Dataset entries
-.-.-

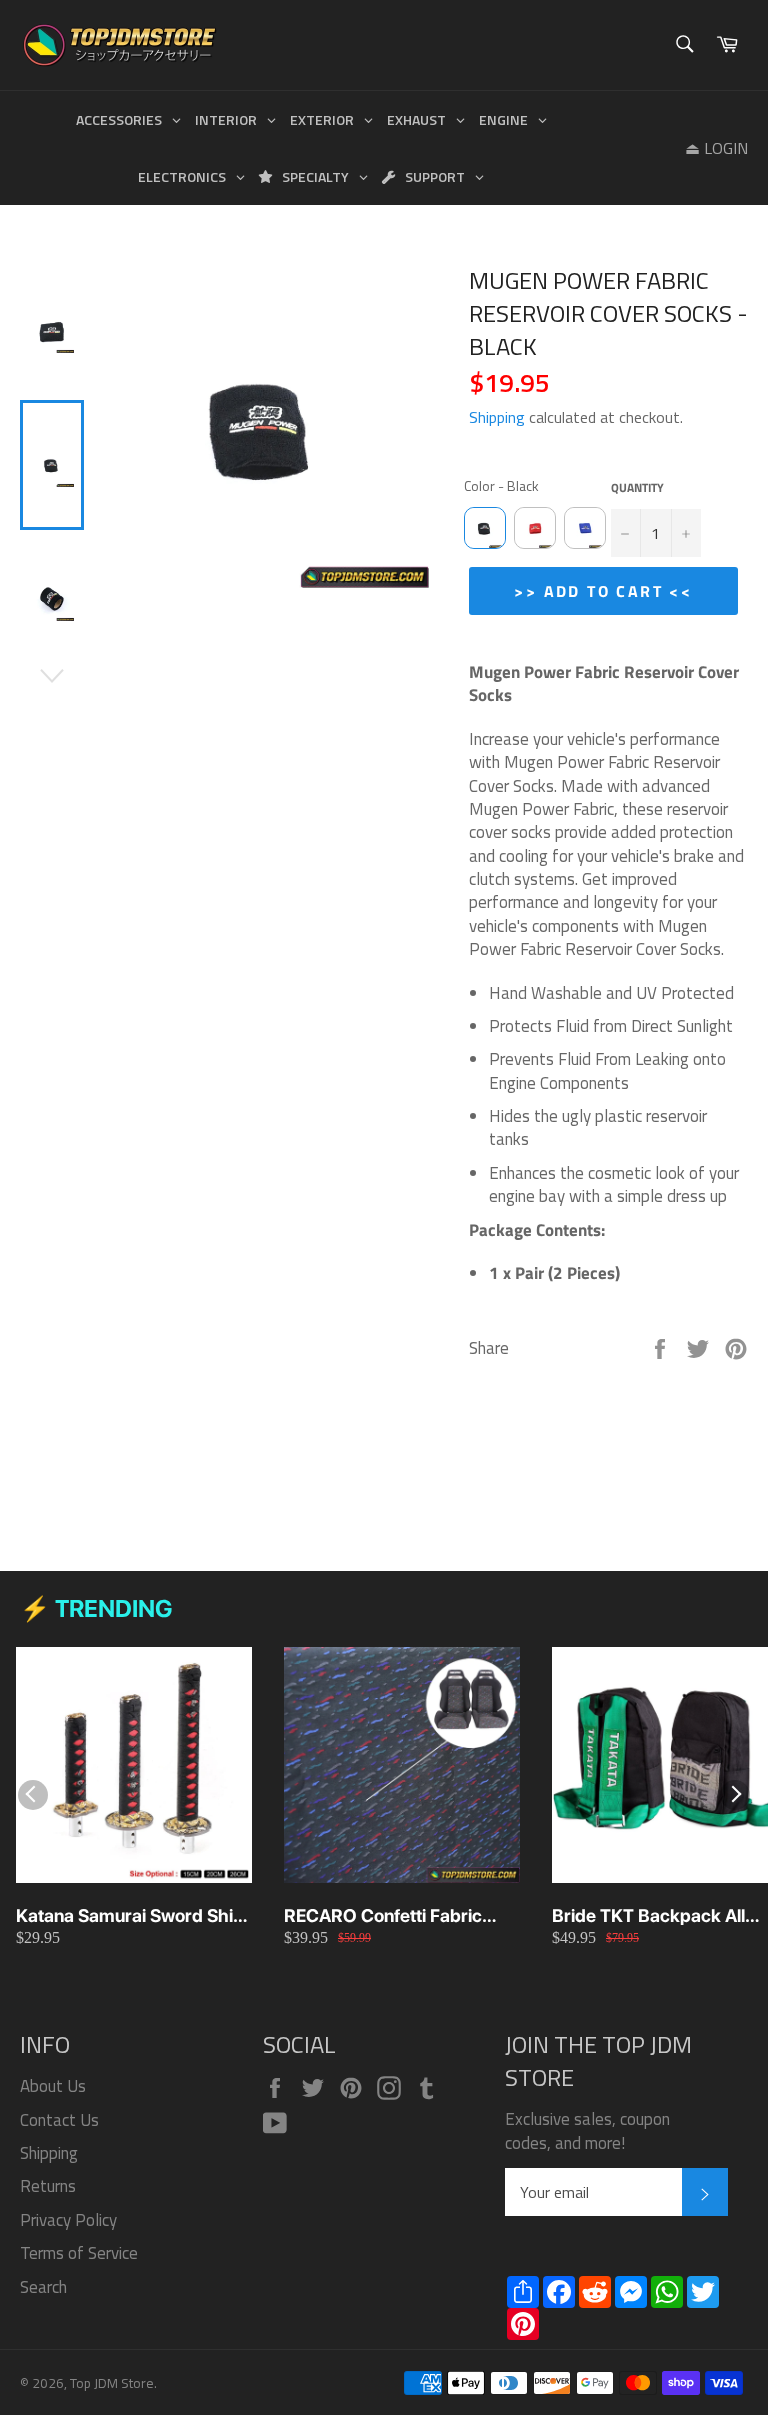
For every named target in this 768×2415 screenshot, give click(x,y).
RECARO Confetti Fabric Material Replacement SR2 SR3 (393, 1916)
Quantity (637, 488)
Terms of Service (79, 2253)
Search (43, 2287)
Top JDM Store (112, 2383)
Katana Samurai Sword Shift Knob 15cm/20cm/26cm (130, 1916)
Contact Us (59, 2120)
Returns (48, 2186)
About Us (53, 2086)
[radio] (485, 528)
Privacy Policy (68, 2220)
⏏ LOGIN (716, 148)
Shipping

-.-.-

Leave out the pictures and return the rest of the records exactly.

For every named target in this 768×2415 screenshot, give click(x,y).
RECARO Confetti Fabric Material Replacement SR2 SR3 (393, 1916)
Quantity (637, 488)
Terms of Service (79, 2253)
Search (43, 2287)
Top JDM Store (112, 2383)
Katana Samurai Sword Shift Knob 15cm/20cm/26cm (130, 1916)
Contact Us (59, 2120)
Returns (48, 2186)
About Us (53, 2086)
[radio] (485, 528)
Privacy Policy (68, 2220)
⏏ LOGIN (716, 148)
Shipping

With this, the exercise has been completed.